I watched as she opened the door, the music spilling out; it was disco, some woman wailing. And as Morgan stepped in, Isabel whirled by, grinning, and grabbed her arm, pulling her into that warm light before the door swung shut behind them.

Chapter three

The next morning, when I went in to the bathroom to brush my teeth, I noticed the index card over the sink.

RIGHT FAUCET DRIPS EASILY, it said. TIGHTEN WITH WRENCH AFTER USING. And then there was an arrow, pointing down to where a small wrench was tied with bright red yarn to one of the pipes.

This is crazy, I thought.

But that wasn’t all. In the shower, HOT WATER IS VERY HOT! USE WITH CARE was posted over the soap dish. And on the toilet: HANDLE LOOSE. DON’T YANK. (As if I had some desire to do that.) The overhead fan was clearly BROKEN, the tiles by the door were LOOSE so I had to WALK CAREFULLY. And I was informed, cryptically, that the light over medicine cabinet WORKS, BUT ONLY SOMETIMES.

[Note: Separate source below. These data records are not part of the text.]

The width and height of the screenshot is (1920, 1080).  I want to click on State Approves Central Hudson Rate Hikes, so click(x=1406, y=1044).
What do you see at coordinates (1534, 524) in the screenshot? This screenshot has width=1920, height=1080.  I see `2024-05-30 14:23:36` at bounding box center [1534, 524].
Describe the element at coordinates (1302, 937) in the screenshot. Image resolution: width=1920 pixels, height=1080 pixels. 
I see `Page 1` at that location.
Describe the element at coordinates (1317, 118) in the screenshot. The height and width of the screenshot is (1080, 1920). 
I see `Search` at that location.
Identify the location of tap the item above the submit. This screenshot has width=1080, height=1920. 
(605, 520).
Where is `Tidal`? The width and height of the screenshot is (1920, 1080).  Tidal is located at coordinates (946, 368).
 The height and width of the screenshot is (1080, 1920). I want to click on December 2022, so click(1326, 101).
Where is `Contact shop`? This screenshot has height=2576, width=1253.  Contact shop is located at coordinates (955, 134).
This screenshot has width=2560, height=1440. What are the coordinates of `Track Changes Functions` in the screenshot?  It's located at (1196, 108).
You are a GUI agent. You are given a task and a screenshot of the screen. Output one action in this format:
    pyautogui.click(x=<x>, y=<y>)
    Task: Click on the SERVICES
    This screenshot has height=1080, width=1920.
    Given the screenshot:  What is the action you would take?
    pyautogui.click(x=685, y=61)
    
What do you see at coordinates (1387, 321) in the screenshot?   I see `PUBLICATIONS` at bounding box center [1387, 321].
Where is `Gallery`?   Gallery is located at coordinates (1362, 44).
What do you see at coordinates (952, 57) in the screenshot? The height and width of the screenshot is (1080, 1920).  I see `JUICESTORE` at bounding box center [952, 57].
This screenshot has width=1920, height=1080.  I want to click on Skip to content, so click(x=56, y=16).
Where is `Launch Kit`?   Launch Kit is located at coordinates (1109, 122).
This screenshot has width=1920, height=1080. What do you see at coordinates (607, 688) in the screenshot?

They were all over the house. I came across them like dropped bread crumbs, leading me from one thing to another. Windows were PAINTED SHUT, banisters LOOSE, chairs had ONE LEG TOO SHORT. It was like a strange game, and it made me feel unsteady and weird, wishing that even one thing was new enough to work perfectly. I wondered how anyone could live like this, but it was obvious that Mira wasn’t just anyone.

Before I got to Colby, all I knew was that she was two years older than my mother, unmarried, and had inherited all of my grandparents’ money. I also knew that, like us, she was overweight. Mira had lived in Chicago during the first few years we’d crisscrossed the country in our Volaré, and the one thing I clearly remembered about visiting her were the doughnuts she’d made out of Pillsbury biscuit dough, fried and rolled in cinnamon and sugar. She always seemed to be cooking or eating.